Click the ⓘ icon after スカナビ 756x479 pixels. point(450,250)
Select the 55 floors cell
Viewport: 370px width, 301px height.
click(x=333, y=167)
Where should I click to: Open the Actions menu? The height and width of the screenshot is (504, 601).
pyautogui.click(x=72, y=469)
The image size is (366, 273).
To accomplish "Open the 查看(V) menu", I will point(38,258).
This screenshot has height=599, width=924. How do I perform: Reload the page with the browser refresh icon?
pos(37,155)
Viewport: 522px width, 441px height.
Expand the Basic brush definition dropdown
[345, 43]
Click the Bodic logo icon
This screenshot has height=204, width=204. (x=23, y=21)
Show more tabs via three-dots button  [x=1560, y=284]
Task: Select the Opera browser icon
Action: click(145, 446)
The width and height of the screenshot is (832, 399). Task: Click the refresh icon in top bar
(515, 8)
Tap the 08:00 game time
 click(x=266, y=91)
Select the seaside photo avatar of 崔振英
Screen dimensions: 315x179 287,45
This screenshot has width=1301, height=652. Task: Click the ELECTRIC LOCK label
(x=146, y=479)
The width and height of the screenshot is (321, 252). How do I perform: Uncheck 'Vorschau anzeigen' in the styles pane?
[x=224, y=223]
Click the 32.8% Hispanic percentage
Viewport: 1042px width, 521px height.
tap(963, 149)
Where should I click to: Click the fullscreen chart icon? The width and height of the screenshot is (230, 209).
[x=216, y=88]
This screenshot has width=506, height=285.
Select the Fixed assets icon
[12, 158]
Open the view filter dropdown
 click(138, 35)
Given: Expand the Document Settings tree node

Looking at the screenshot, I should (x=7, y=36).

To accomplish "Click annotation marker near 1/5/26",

TASK:
Print exactly the lines between the line with "This screenshot has width=506, height=285." and the final line of the records above, both included.

TASK SOLUTION:
This screenshot has width=506, height=285.
Select the Fixed assets icon
[12, 158]
Open the view filter dropdown
 click(138, 35)
Given: Expand the Document Settings tree node

Looking at the screenshot, I should (x=7, y=36).

To accomplish "Click annotation marker near 1/5/26",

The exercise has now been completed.